Kaur J., Ghorbanpoor H., Ozturk Y., Kaygusuz O., AVCI H., DARCAN C., ...More

IET NANOBIOTECHNOLOGY, vol.15, pp.100-106, 2021 (Journal Indexed in SCI) identifier identifier identifier

  • Publication Type: Article / Article
  • Volume: 15
  • Publication Date: 2021
  • Doi Number: 10.1049/nbt2.12019
  • Title of Journal : IET NANOBIOTECHNOLOGY
  • Page Numbers: pp.100-106

Abstract

Biosensors are analytical tools used for the analysis of biomaterial samples and provide an understanding about the biocomposition, structure, and function of biomolecules and/or biomechanisms by converting the biological response into an electrical and/or optical signal. In particular, with the rise in antibiotic resistance amongst pathogenic bacteria, the study of antibiotic activity and transport across cell membranes in the field of biosensors has been gaining widespread importance. Herein, for the rapid and label-free detection of antibiotic permeation across a membrane, a microelectrode integrated microfluidic device is presented.

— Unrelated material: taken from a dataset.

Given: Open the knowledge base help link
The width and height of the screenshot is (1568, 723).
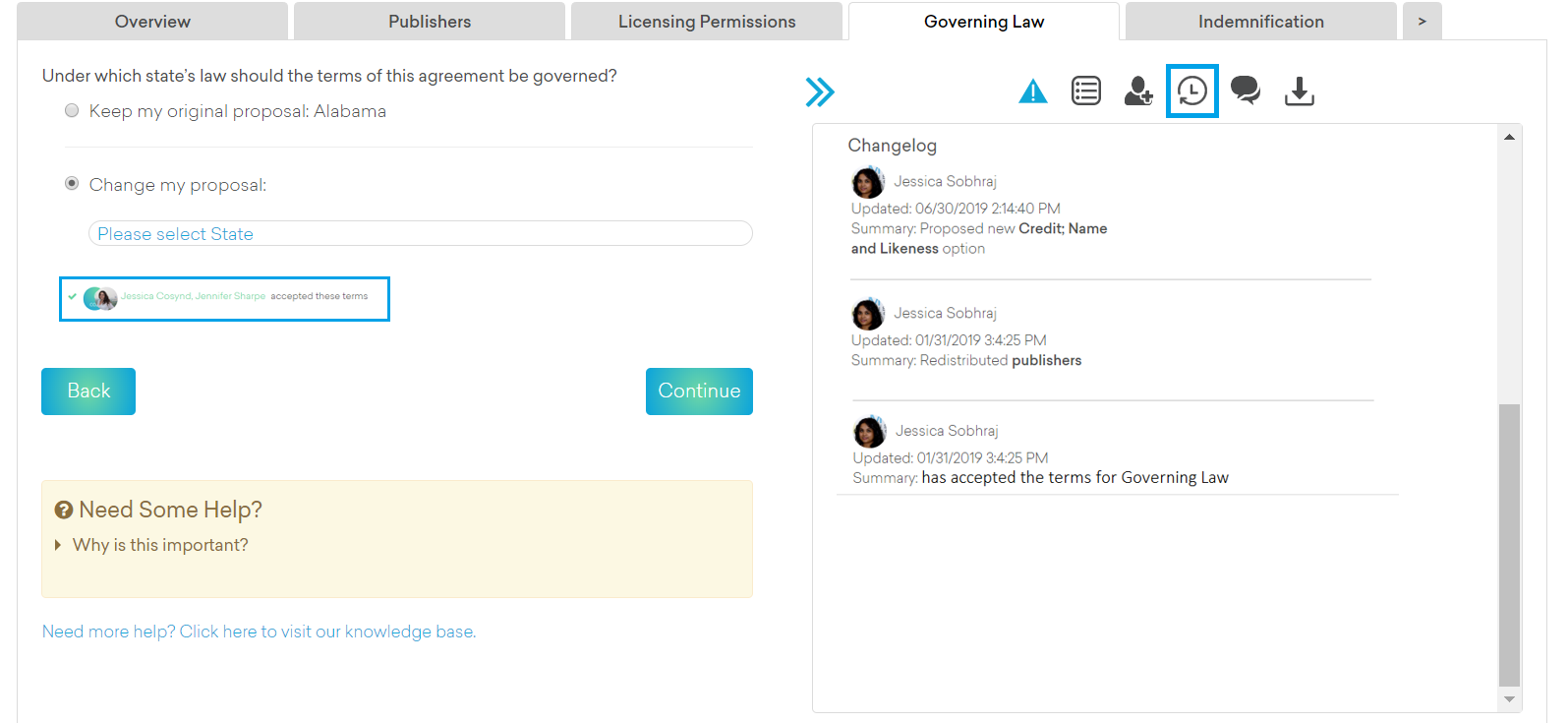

The integrated chip consists of polydimethylsiloxane based microfluidic channels bonded onto microelectrodes on-glass and enables us to recognize the antibiotic permeation across a membrane into the model membranes based on electrical impedance measurement, while also allowing optical monitoring. Impedance testing is label free and therefore allows the detection of both fluorescent and non-fluorescent antibiotics. As a model membrane, Giant Unilamellar Vesicles (GUVs) are used and impedance measurements were performed by a precision inductance, capacitance, and resistance metre. The measured signal recorded from the device was used to determine the change in concentration inside and outside of the GUVs. We have found that permeation of antibiotic molecules can be easily monitored over time using the proposed integrated device. The results also show a clear difference between bilayer permeation that occurs through the lipidic bilayer and porin-mediated permeation through the porin channels inserted in the lipid bilayer.